## Job
Return, without any change, the lines of the listing beginning with the line that contains "is (549, 1080)." and continuing through the line that contains "center [240, 686].", with both of those lines included.

## Data supplied

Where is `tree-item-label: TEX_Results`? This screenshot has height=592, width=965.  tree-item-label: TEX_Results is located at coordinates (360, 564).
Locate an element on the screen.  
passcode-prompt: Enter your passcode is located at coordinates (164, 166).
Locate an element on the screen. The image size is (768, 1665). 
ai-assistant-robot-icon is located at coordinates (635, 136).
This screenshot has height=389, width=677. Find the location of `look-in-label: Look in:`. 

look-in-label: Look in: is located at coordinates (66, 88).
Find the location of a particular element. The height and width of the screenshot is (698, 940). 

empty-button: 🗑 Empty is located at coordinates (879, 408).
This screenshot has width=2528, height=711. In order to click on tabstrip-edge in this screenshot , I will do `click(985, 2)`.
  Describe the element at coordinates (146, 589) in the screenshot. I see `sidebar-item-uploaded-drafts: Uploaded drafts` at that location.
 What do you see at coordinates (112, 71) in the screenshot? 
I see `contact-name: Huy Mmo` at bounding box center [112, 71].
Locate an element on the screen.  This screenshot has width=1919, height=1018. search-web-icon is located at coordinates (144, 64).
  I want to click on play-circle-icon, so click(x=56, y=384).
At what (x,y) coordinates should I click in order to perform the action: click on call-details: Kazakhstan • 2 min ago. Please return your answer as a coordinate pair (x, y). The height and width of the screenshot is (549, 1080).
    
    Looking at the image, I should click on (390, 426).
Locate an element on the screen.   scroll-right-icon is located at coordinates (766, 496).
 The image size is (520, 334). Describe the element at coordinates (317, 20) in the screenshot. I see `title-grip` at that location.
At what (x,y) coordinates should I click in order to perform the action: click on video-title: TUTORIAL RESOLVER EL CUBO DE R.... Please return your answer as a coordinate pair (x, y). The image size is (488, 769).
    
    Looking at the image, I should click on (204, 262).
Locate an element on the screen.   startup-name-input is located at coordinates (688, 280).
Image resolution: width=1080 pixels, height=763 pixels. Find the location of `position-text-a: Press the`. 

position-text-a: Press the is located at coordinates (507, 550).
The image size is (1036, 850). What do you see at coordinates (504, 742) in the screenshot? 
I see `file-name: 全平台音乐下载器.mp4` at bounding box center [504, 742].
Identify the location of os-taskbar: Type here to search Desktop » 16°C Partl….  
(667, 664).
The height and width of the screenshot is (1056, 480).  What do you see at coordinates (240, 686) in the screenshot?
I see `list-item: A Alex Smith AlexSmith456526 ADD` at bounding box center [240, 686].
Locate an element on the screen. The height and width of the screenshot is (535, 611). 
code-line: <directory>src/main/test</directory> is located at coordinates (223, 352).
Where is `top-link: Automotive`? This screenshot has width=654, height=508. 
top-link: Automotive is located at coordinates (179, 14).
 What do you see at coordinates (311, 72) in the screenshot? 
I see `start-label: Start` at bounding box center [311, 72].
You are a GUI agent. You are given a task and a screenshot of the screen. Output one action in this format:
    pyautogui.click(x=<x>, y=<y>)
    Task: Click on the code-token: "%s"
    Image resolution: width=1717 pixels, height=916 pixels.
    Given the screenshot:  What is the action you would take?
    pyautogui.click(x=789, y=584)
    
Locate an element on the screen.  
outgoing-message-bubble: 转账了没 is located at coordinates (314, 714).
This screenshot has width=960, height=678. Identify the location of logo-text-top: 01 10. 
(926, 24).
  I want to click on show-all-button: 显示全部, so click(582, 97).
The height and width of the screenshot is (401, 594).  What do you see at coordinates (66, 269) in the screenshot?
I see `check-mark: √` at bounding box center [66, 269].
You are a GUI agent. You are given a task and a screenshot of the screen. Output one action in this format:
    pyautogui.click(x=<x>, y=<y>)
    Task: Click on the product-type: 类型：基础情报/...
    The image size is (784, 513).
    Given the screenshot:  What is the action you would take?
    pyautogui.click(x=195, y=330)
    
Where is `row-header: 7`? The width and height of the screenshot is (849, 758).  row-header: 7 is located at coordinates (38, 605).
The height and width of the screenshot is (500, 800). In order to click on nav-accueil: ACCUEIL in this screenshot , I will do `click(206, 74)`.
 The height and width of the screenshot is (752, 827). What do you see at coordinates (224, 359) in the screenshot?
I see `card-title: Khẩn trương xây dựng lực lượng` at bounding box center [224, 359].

## Exercise answer
At what (x,y) coordinates should I click in order to perform the action: click on call-details: Kazakhstan • 2 min ago. Please return your answer as a coordinate pair (x, y). The height and width of the screenshot is (549, 1080).
    
    Looking at the image, I should click on (390, 426).
Locate an element on the screen.   scroll-right-icon is located at coordinates (766, 496).
 The image size is (520, 334). Describe the element at coordinates (317, 20) in the screenshot. I see `title-grip` at that location.
At what (x,y) coordinates should I click in order to perform the action: click on video-title: TUTORIAL RESOLVER EL CUBO DE R.... Please return your answer as a coordinate pair (x, y). The image size is (488, 769).
    
    Looking at the image, I should click on (204, 262).
Locate an element on the screen.   startup-name-input is located at coordinates (688, 280).
Image resolution: width=1080 pixels, height=763 pixels. Find the location of `position-text-a: Press the`. 

position-text-a: Press the is located at coordinates (507, 550).
The image size is (1036, 850). What do you see at coordinates (504, 742) in the screenshot? 
I see `file-name: 全平台音乐下载器.mp4` at bounding box center [504, 742].
Identify the location of os-taskbar: Type here to search Desktop » 16°C Partl….  
(667, 664).
The height and width of the screenshot is (1056, 480).  What do you see at coordinates (240, 686) in the screenshot?
I see `list-item: A Alex Smith AlexSmith456526 ADD` at bounding box center [240, 686].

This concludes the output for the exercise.